There are 36 locations in parks, forests and woodlands in England, Scotland and Wales consisting of rope ladders, zip-lines, rope bridges, trapezes and swings. There are also 12 Forest Segway experiences, 25 Treetop Adventure, 16 Treetop Adventure Plus and 3 Nets Adventure courses. The course in Grizedale Forest, near The Lake District in Cumbria, has the longest dual zip-lines in Britain.
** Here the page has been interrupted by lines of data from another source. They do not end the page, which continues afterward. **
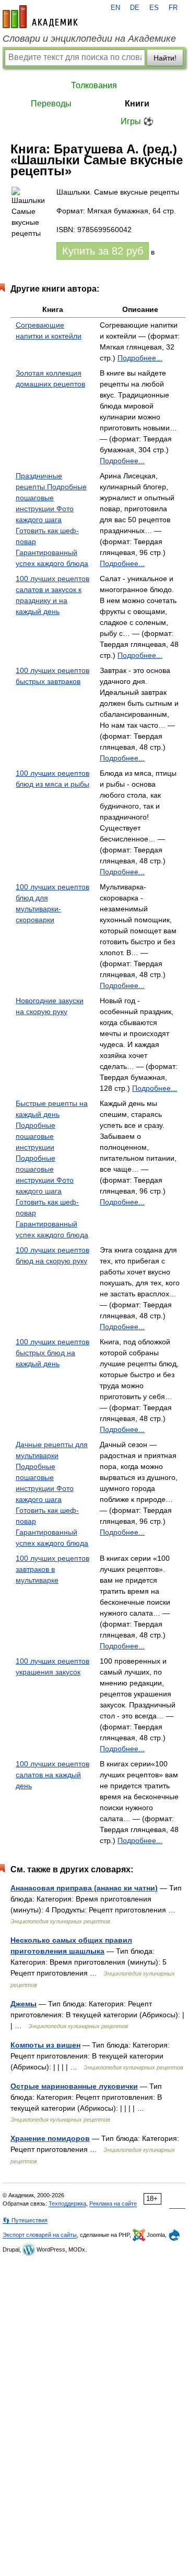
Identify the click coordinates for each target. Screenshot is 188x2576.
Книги (137, 103)
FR (173, 7)
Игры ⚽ (137, 121)
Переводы (51, 103)
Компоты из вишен (45, 2045)
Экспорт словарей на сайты (40, 2235)
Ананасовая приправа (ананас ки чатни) (84, 1888)
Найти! (165, 58)
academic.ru (40, 16)
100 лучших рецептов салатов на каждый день (52, 1775)
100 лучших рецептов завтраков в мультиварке (52, 1569)
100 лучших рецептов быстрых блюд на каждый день (52, 1353)
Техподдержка (67, 2203)
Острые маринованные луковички (74, 2086)
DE (134, 7)
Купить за (102, 251)
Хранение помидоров (50, 2138)
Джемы (23, 2004)
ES (154, 7)
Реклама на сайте (113, 2203)
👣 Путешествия (25, 2220)
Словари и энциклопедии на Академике (89, 38)
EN (115, 7)
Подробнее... (140, 358)
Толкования (94, 85)
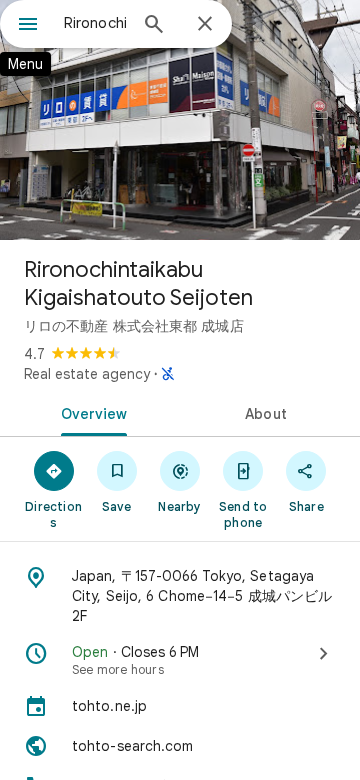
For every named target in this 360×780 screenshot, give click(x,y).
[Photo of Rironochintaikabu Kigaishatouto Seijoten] (180, 120)
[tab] (90, 412)
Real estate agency (87, 374)
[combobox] (95, 23)
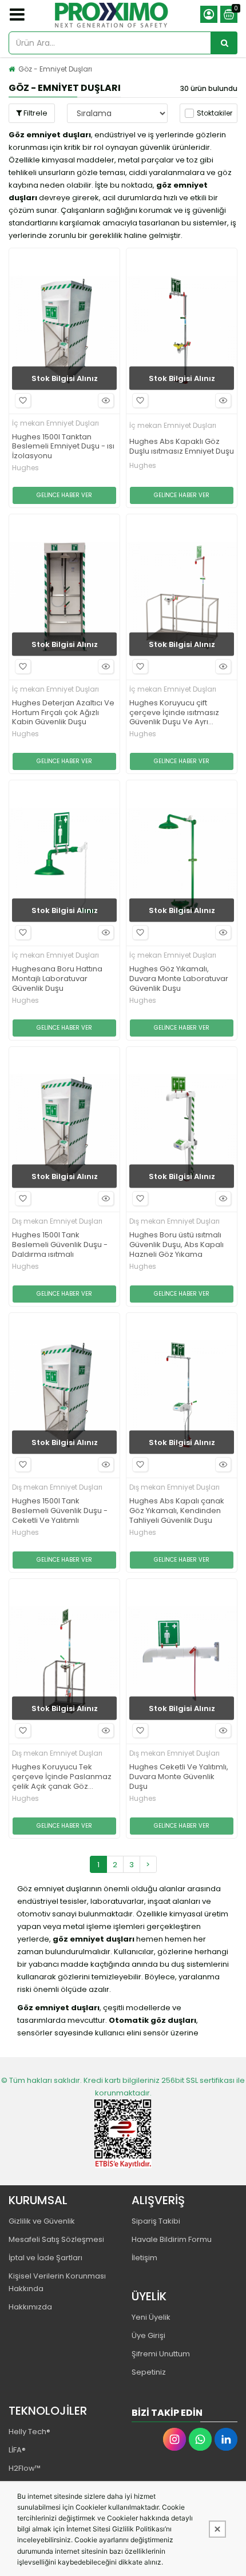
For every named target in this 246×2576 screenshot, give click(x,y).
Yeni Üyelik (151, 2317)
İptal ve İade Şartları (45, 2257)
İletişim (144, 2257)
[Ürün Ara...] (224, 42)
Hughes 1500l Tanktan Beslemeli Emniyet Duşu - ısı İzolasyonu (63, 447)
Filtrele (34, 113)
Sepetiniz (149, 2372)
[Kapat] (217, 2529)
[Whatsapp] (200, 2439)
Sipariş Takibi (156, 2221)
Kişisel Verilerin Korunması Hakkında (57, 2282)
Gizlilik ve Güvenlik (42, 2221)
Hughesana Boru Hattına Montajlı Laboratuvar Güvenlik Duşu (57, 979)
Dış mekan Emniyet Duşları (57, 1221)
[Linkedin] (226, 2439)
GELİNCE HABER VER (64, 495)
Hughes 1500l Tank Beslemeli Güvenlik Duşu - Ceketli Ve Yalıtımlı (60, 1511)
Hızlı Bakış (106, 400)
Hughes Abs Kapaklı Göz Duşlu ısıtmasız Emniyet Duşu (181, 447)
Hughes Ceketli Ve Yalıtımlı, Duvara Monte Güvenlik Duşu (178, 1777)
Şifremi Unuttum (161, 2353)
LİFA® (17, 2449)
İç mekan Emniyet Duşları (55, 423)
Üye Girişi (148, 2335)
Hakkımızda (30, 2306)
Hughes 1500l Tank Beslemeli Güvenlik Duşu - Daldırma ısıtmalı (60, 1245)
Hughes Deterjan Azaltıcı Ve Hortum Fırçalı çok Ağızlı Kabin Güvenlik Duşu (63, 713)
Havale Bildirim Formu (172, 2239)
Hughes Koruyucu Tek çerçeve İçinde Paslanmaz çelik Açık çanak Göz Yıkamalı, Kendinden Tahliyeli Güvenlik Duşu (62, 1777)
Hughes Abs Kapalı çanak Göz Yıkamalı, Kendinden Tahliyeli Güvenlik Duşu (176, 1511)
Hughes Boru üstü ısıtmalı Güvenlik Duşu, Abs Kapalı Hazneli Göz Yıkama (176, 1245)
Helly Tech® (29, 2431)
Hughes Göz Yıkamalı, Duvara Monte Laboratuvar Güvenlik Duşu (178, 979)
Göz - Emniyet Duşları (55, 69)
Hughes (25, 468)
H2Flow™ (25, 2468)
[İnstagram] (174, 2439)
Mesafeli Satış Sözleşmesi (56, 2239)
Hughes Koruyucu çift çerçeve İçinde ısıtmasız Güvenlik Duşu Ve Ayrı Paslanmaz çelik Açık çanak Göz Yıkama (180, 713)
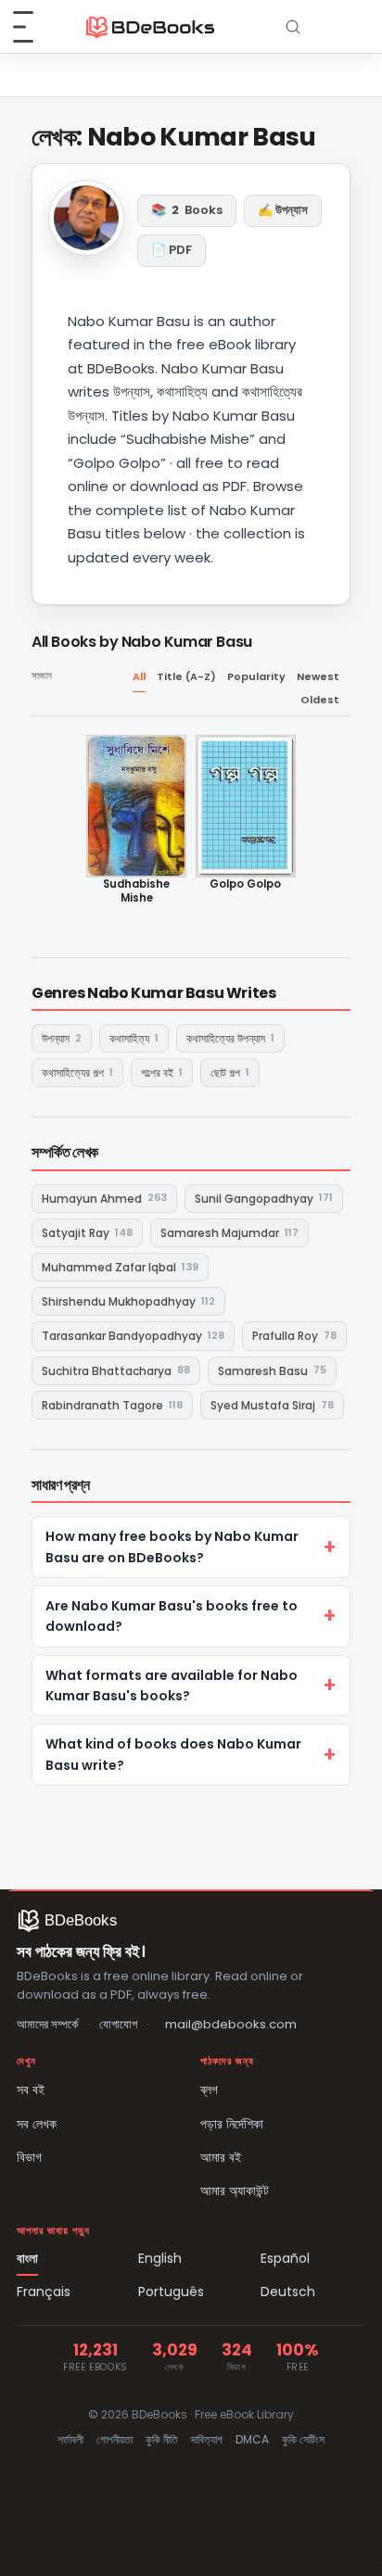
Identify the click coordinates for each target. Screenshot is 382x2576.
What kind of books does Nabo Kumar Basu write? (173, 1754)
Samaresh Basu (272, 1370)
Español (285, 2258)
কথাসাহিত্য (134, 1038)
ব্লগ (209, 2089)
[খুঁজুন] (293, 26)
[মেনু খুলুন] (33, 26)
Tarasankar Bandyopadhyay (133, 1336)
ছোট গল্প (229, 1072)
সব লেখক (37, 2124)
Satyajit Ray (87, 1233)
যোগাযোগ (118, 2024)
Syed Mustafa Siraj (272, 1405)
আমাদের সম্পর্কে (47, 2024)
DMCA (252, 2439)
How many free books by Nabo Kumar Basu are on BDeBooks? (172, 1546)
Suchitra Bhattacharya (116, 1370)
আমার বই (220, 2157)
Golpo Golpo (245, 884)
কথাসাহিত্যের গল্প (77, 1072)
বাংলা (27, 2258)
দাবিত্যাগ (207, 2439)
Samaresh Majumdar (229, 1233)
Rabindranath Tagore (112, 1405)
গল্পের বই (162, 1072)
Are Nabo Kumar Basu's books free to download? (171, 1616)
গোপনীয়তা (114, 2439)
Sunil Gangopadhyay (264, 1198)
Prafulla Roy (294, 1336)
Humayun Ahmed (104, 1198)
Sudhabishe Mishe (136, 891)
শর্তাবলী (70, 2439)
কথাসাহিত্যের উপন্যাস (230, 1038)
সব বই (31, 2089)
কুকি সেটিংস (303, 2439)
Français (43, 2291)
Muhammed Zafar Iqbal (120, 1267)
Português (171, 2291)
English (160, 2258)
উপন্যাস (62, 1038)
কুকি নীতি (162, 2439)
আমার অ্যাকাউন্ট (234, 2190)
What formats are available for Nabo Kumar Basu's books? (171, 1685)
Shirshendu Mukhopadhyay (128, 1301)
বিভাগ (29, 2157)
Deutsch (288, 2291)
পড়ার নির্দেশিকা (231, 2124)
As of 2022, four Go Ape locations offer an axe throwing experience.

== Public opposition ==
There have been public opposition to some of Go Ape's proposals. They withdrew their application to build a course in Glasgow's Pollok Park after 5000 objections from local residents. They chose not to build a course in the Bidjigal Reserve in New South Wales, and met some opposition to their plans to expand in Moel Famau, North Wales. In England, there was a public response over their proposal in Rivington and Essex County Council declined a proposal after protests. A Go Ape ropes course proposal in the United States was declined after a large neighbourhood outcry in Seattle's Lincoln Park.

== Safety ==
In 2008, a man aged 76 died after collapsing on a high wire platform at Go Ape's Aberfoyle, Scotland location. In a statement from the company, CEO Tristram Mayhew said that since 2002, 17 Go Ape courses had served over one million customers and "nothing like this has happened before".

In 2016, at a Go Ape location in Delaware, US, a woman fell 35 ft and died. A statement from the company said that she had disconnected herself from the safety system while waiting to use a zip line, and that the company had safely served over six million customers.